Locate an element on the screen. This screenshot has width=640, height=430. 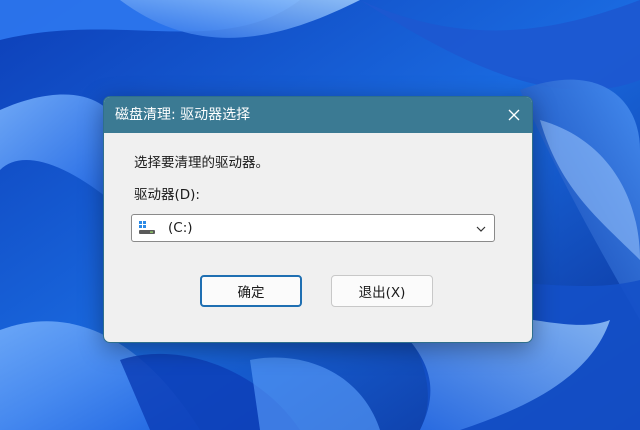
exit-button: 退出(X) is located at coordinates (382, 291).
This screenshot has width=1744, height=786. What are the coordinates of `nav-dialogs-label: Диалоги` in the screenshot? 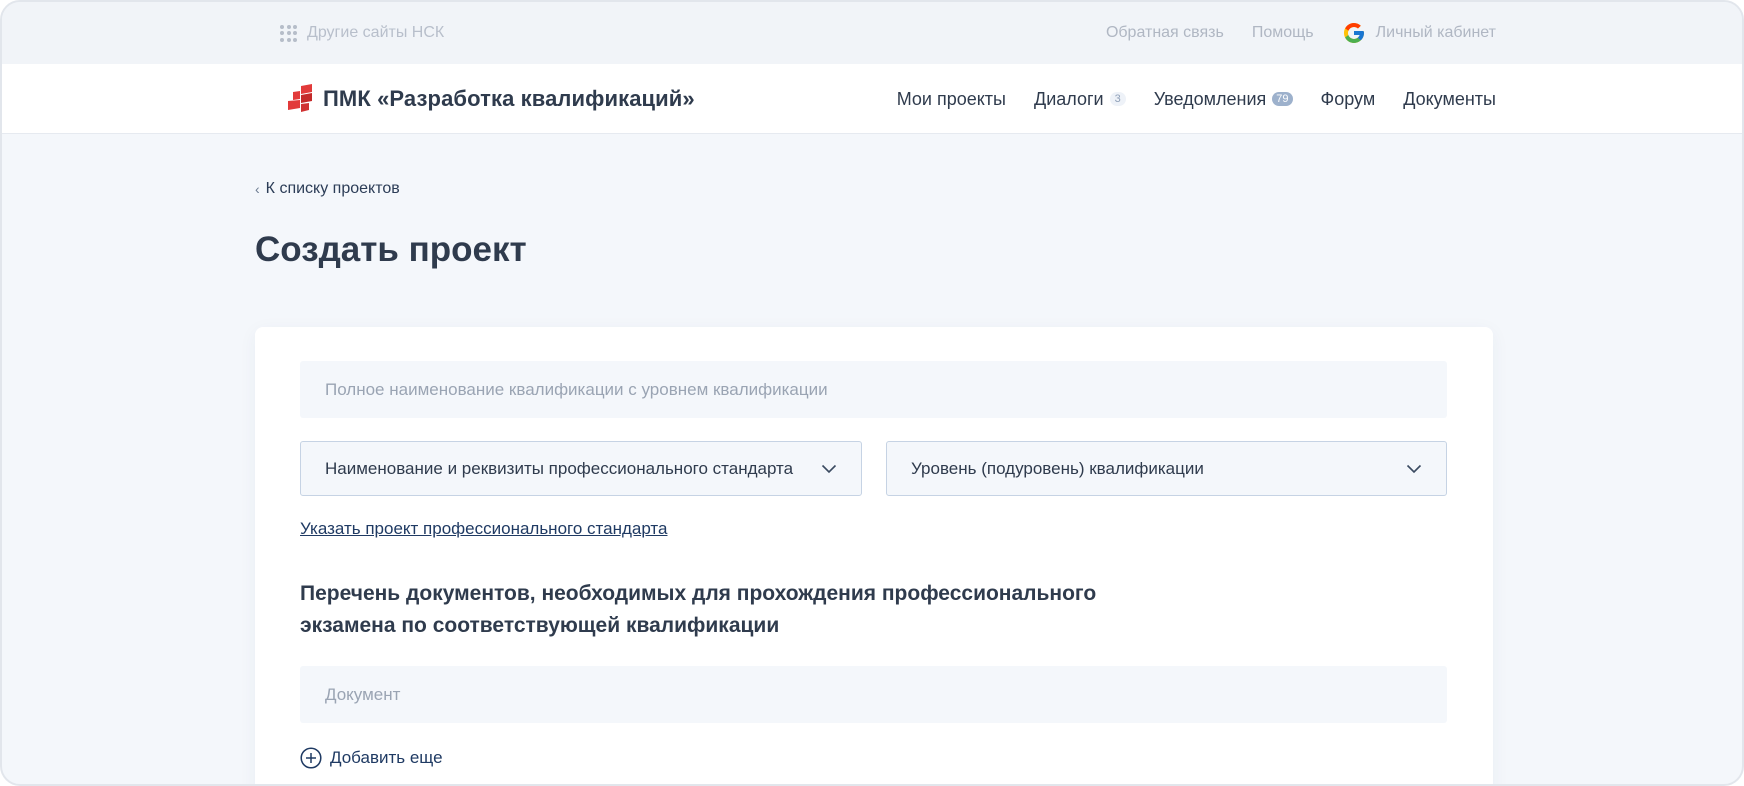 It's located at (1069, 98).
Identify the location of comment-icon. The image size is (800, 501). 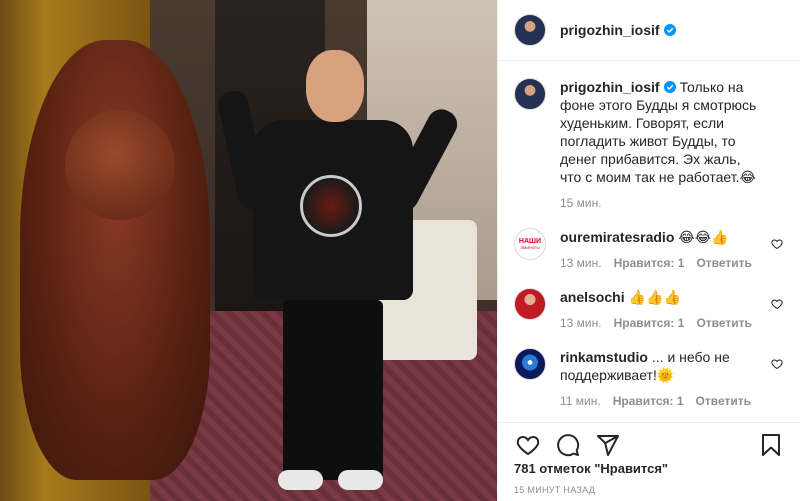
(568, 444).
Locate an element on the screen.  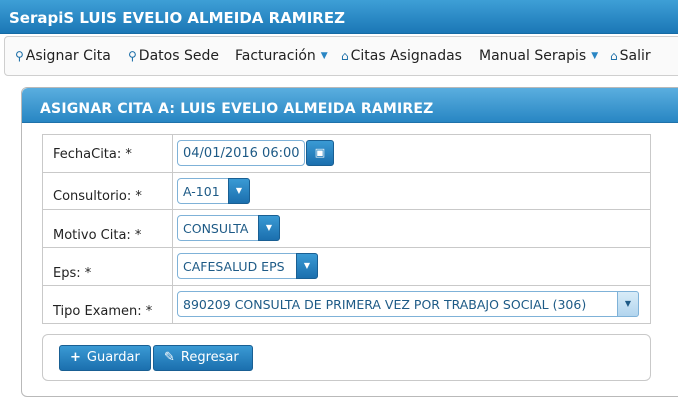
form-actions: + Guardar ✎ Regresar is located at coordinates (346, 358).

***

Exercise goal ::
Can you render the lines as a numbered list, beginning at the line that contains "Identify the location" and continuing through the last line, skipping any blank lines and leaving the pictures out?

Task response ::
1. Identify the location of comment-icon. The image size is (800, 501). 
2. (568, 444).
3. Locate an element on the screen.  
4. form-actions: + Guardar ✎ Regresar is located at coordinates (346, 358).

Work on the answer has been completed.